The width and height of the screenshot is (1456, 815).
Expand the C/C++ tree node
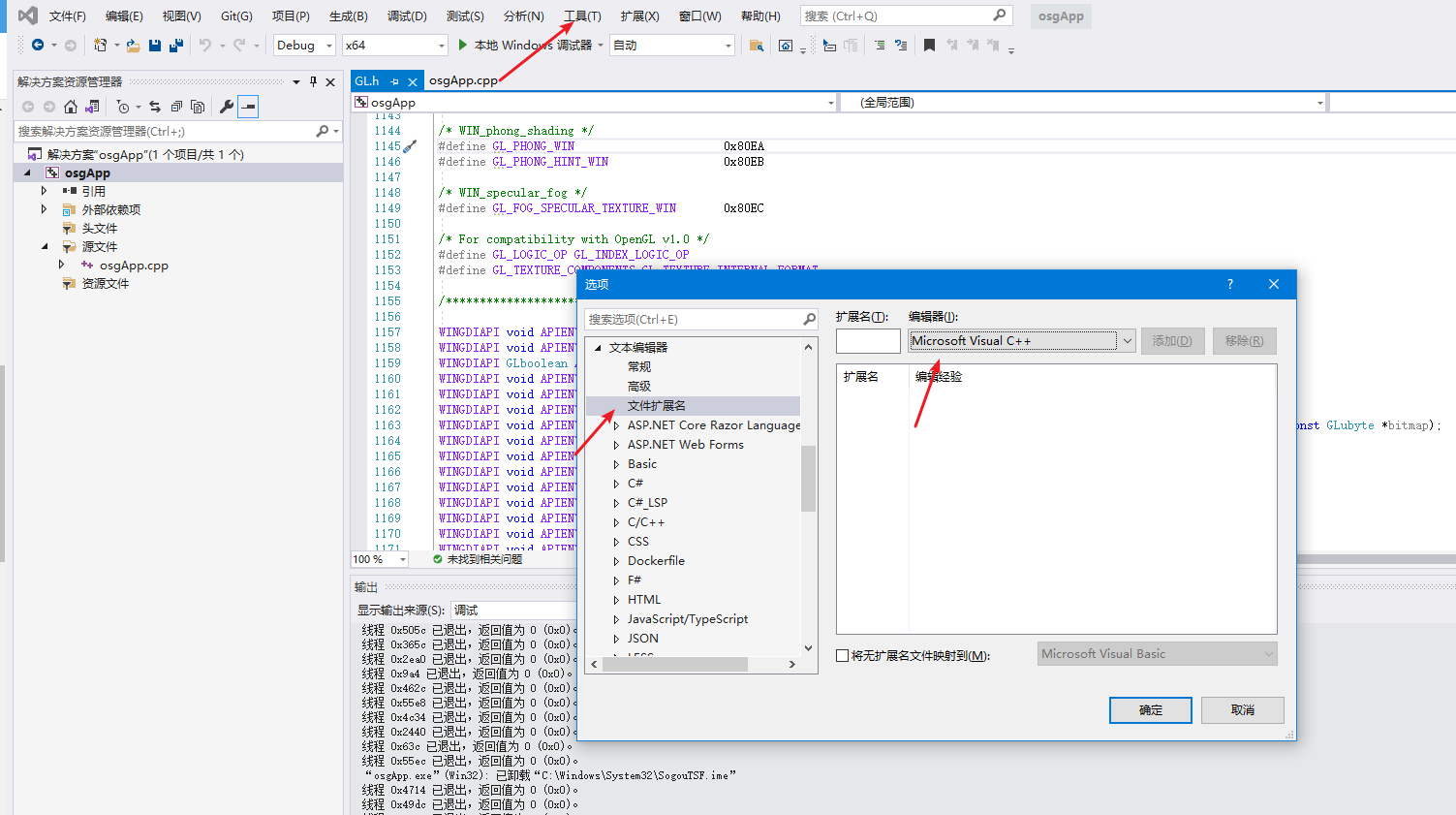pos(615,521)
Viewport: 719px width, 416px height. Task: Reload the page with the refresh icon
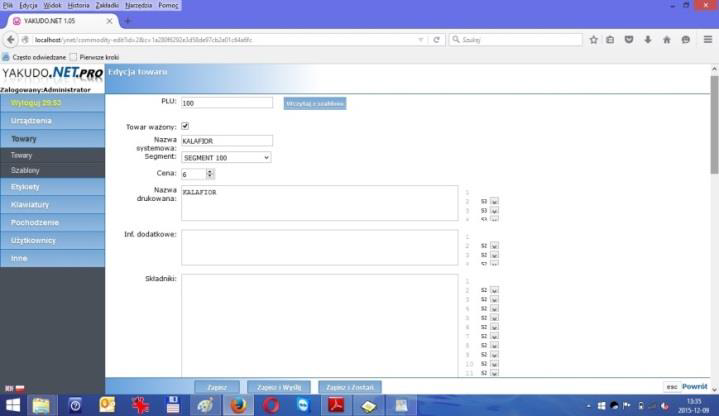click(x=437, y=40)
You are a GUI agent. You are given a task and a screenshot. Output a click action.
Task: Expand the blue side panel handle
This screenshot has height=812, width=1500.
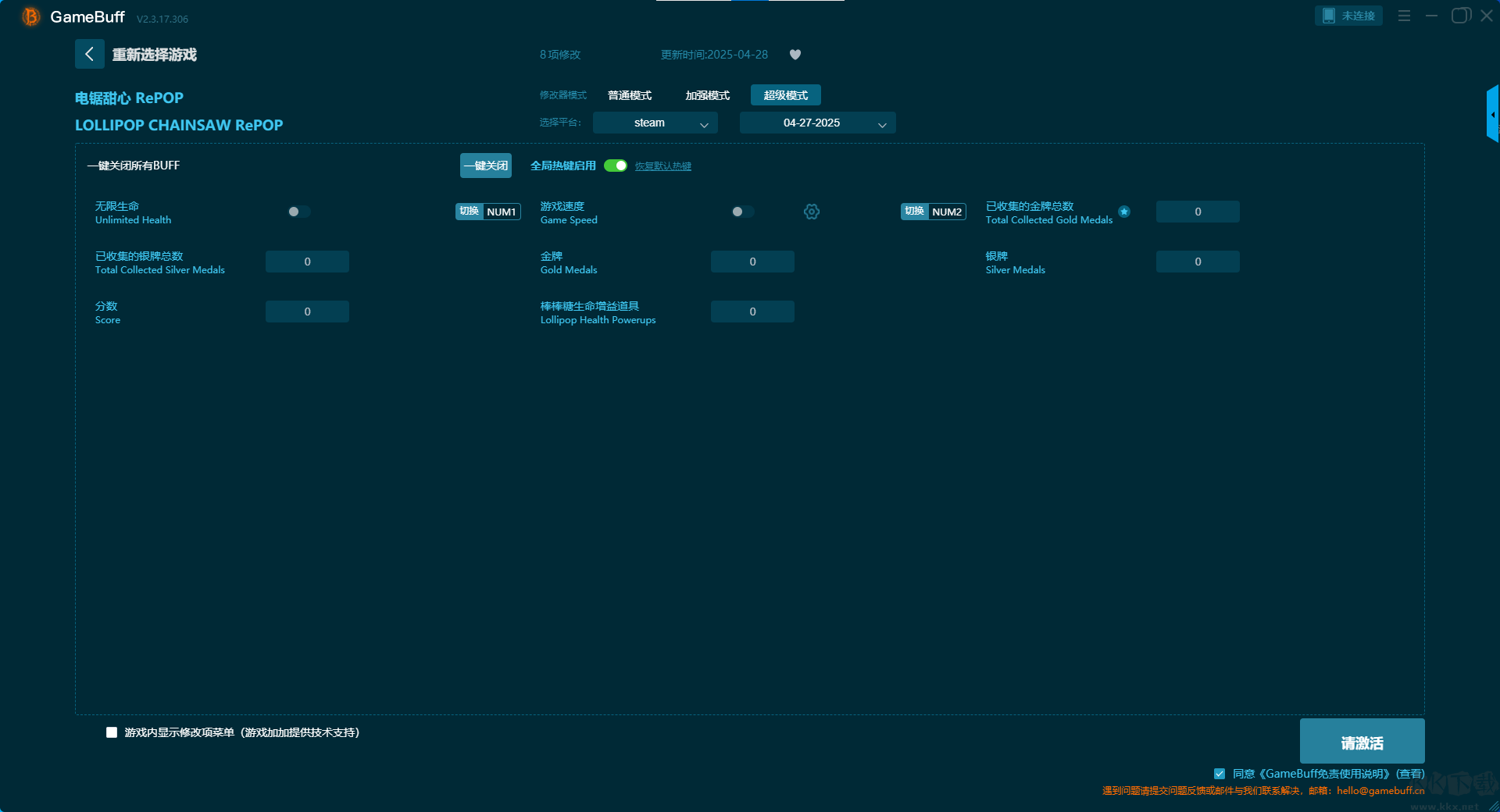coord(1492,114)
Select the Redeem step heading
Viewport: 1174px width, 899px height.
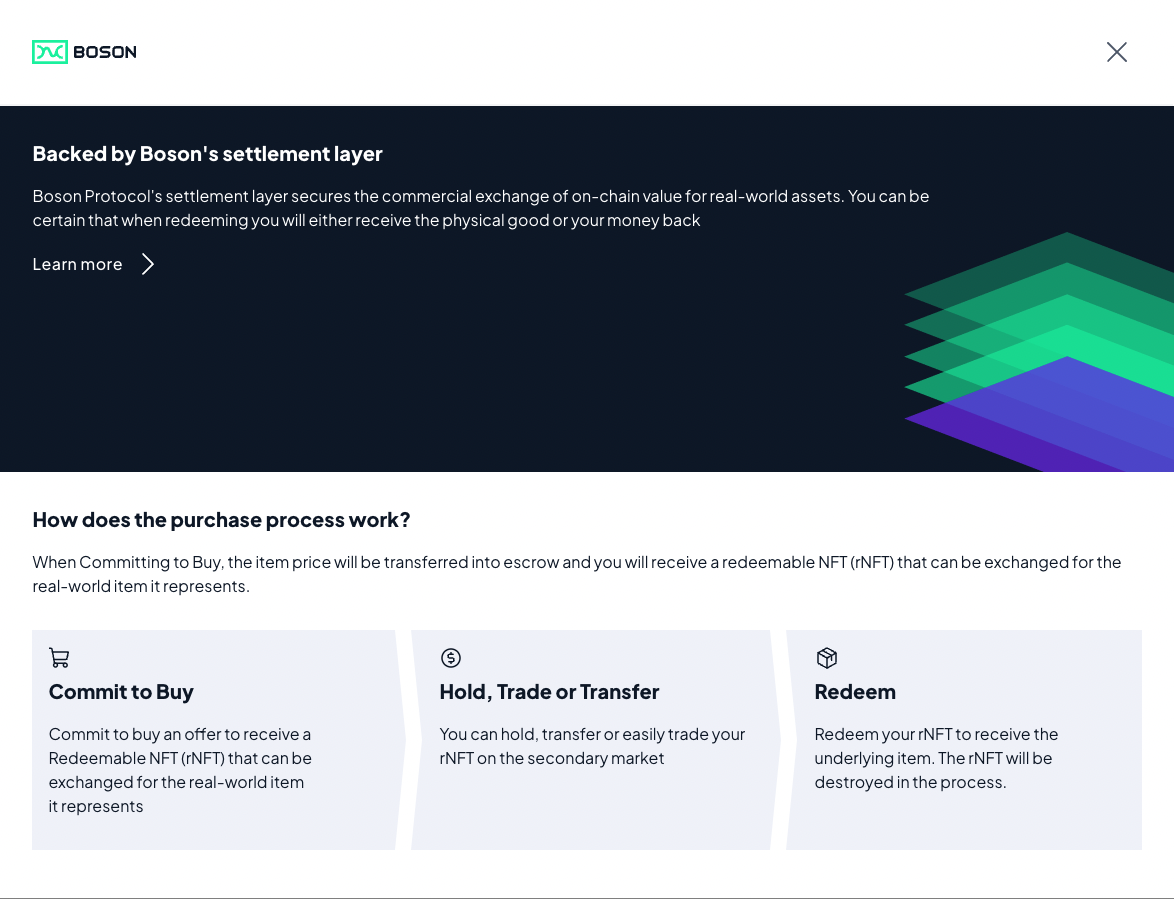click(x=855, y=692)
- - - -
- [INSTRUCTIONS FOR THE TASK]: Reproduce every line above exactly as written, omitting the images.

- [EXPECTED ANSWER]:
The width and height of the screenshot is (1456, 815).
Expand the C/C++ tree node
pos(615,521)
Viewport: 719px width, 416px height. Task: Reload the page with the refresh icon
click(x=437, y=40)
You are a GUI agent. You are given a task and a screenshot. Output a click action.
Task: Expand the blue side panel handle
This screenshot has height=812, width=1500.
coord(1492,114)
Select the Redeem step heading
Viewport: 1174px width, 899px height.
click(x=855, y=692)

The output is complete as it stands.